In 2020, the European Joint Programme for Rare Diseases developed a guide on patient partnerships in rare disease research projects. This guide still rings true today, and we summarize in this blog the key points for sponsors of rare disease studies to consider when engaging patients and their representatives in study planning.
If you’re developing novel rare disease therapeutics, you’ve likely encountered the value of engaging patients at various points of your clinical development process. But to what extent are you collaborating with patients? Are there ways to further apply their valuable insights to optimize your study’s success? Recently, there has been increased emphasis on creating processes and frameworks to encourage sustainable patient partnerships and to establish a paradigm of patient-centered research that begins at the earliest stages and continues throughout all phases of development. This paradigm shifts the focus from engaging patients in ancillary roles, such as assisting with recruiting patients to a trial or enrolling as patients themselves, to empowering them in more active roles where they drive greater influence of the study development plan.
What does it mean to be a patient partner?
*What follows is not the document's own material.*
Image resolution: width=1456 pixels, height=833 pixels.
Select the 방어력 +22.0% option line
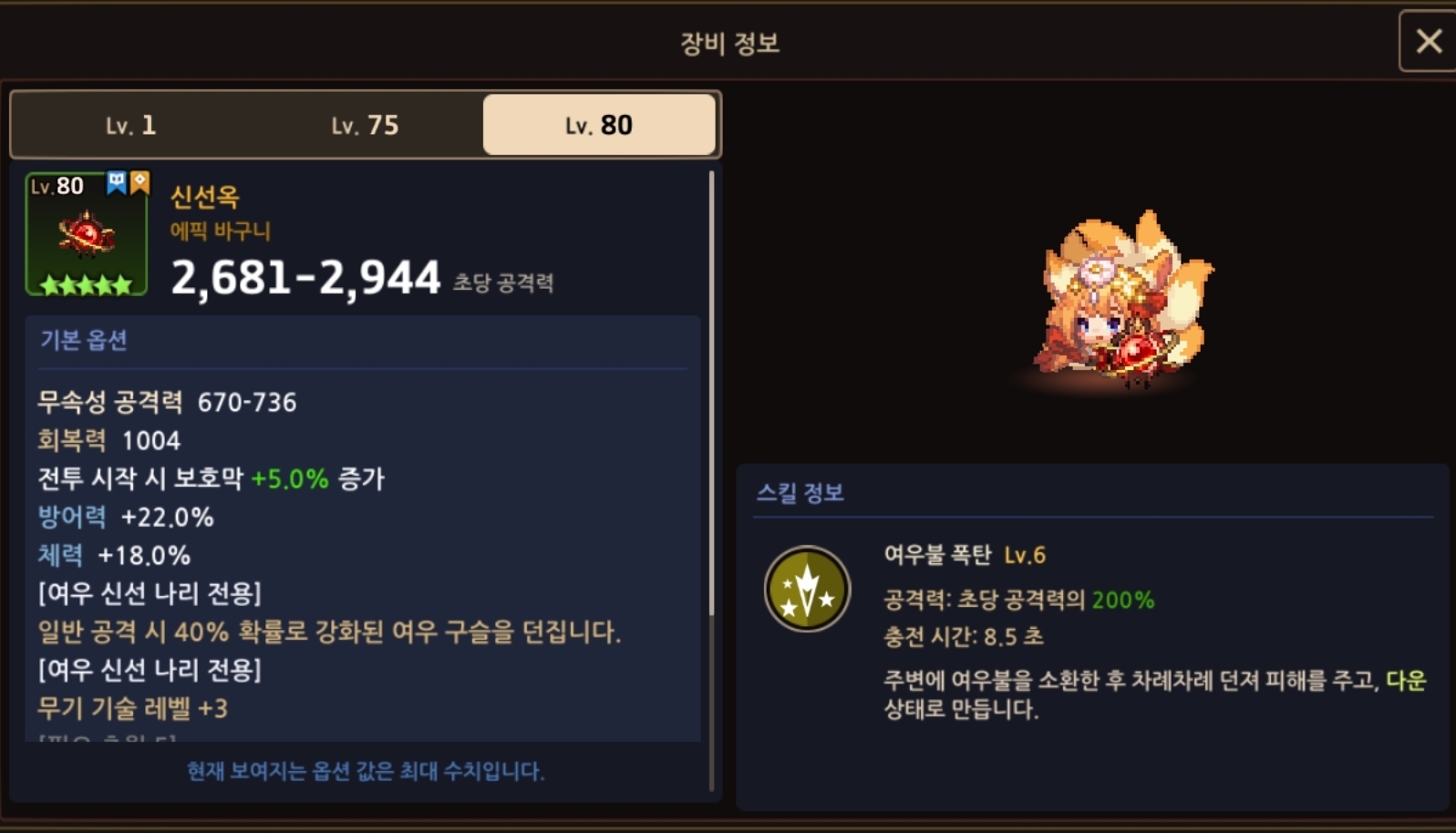coord(126,517)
Patient partnerships are relationships wherein patients and their representatives, including family members, caregivers, or advocacy groups, participate in research through any or all of the following:
- Increasing awareness of rare diseases
- Advocating for policies that improve the lives of people with rare diseases
- Taking part in clinical trials
- Supporting study recruitment
- Reviewing study protocols to ensure feasibility and relevance from the patient perspective
- Co-creating study-related materials and communications
- Serving as official partners or co-investigators in research projects
- Jointly presenting research findings
The potential scope of patient partnerships is broad, ranging from passive participation to proactive involvement. In rare diseases, patients and their representatives are often eager to contribute, and patient partnerships empower them to play an active role in shaping research and driving science forward. When they are involved in developing research and recruitment strategies, patients and their representatives are given a sense of ownership and are more willing to invest time and effort in ensuring those strategies are successfully executed. The following figure helps demonstrate the breadth of patient partnerships.
Figure 1
Value of patient partnerships in rare disease research
Understanding what matters to the patient helps ensure that an investigational therapy addresses patient needs and priorities and that proposed clinical studies are feasible and practical for the target population. It may also contribute to faster recruitment, higher retention, and even lower costs in clinical studies due to a reduction in unnecessary tests or procedures.
Patients can help researchers better understand how their efforts will impact patients’ lives in the real world in terms of treatment options and access to care. The ability to illustrate clearly and succinctly how a study translates into concrete patient benefits may help researchers and sponsors secure funding or investment. As interested third parties, patients may also facilitate collaborations among diverse partners, resulting in the creation of research consortia dedicated to developing expertise in a specific rare disease. In addition, patients may be able to help sponsors more effectively communicate potential study benefits or frame study findings so that they are understandable and relevant to all stakeholders involved in finding solutions for rare diseases.
Patients may accrue personal benefits from these partnerships as well. In a recent review, patient partners in clinical studies reported the following benefits:1
- Acquisition of practical skills
- Increased knowledge about research processes
- Increased confidence in identifying themselves as advocates or experts
- Access to a social network of supportive peers
- Empowerment as an advocate for change
- Further opportunities to be involved in research
Best practices for meaningful patient partnerships
Given the myriad ways in which the patient voice can be integrated into the research and development process, it is critical to define the scope of the partnership and to establish clear roles and responsibilities for both patients and researchers at the outset, with supporting policies and documentation. This helps ensure that all stakeholders have sufficient time to dedicate to establishing and maintaining the partnership. It may also be useful to plan for contingencies, such as scenarios where a change in the patient’s health over the course of the partnership limits their ability to participate.
Clear, open, two-way communication is essential for building trust and understanding and for ensuring that all stakeholders are working toward a common goal. While researchers may be versed in the science of a disease, patients are experts on the impact of the disease in real life. Taking the time to truly listen to how patients feel and then translating that into opportunities for research to improve not just outcomes, but overall quality of life, can be transformative. Finding that common language is an integral part of putting the patient first, from the earliest stages of the development lifecycle.
Driving innovation forward, together
With proper planning, patient partnerships can create value throughout the research and development continuum. The most fruitful partnerships involve true collaboration—not just information exchange, but mutual learning where both patients and researchers gain deeper insight into each other’s challenges and capability to promote life-changing scientific advancement.
[1] Bird M, et al. Preparing for patient partnership: A scoping review of patient partner engagement and evaluation in research. Health Expect. 2020;23(3):523-539.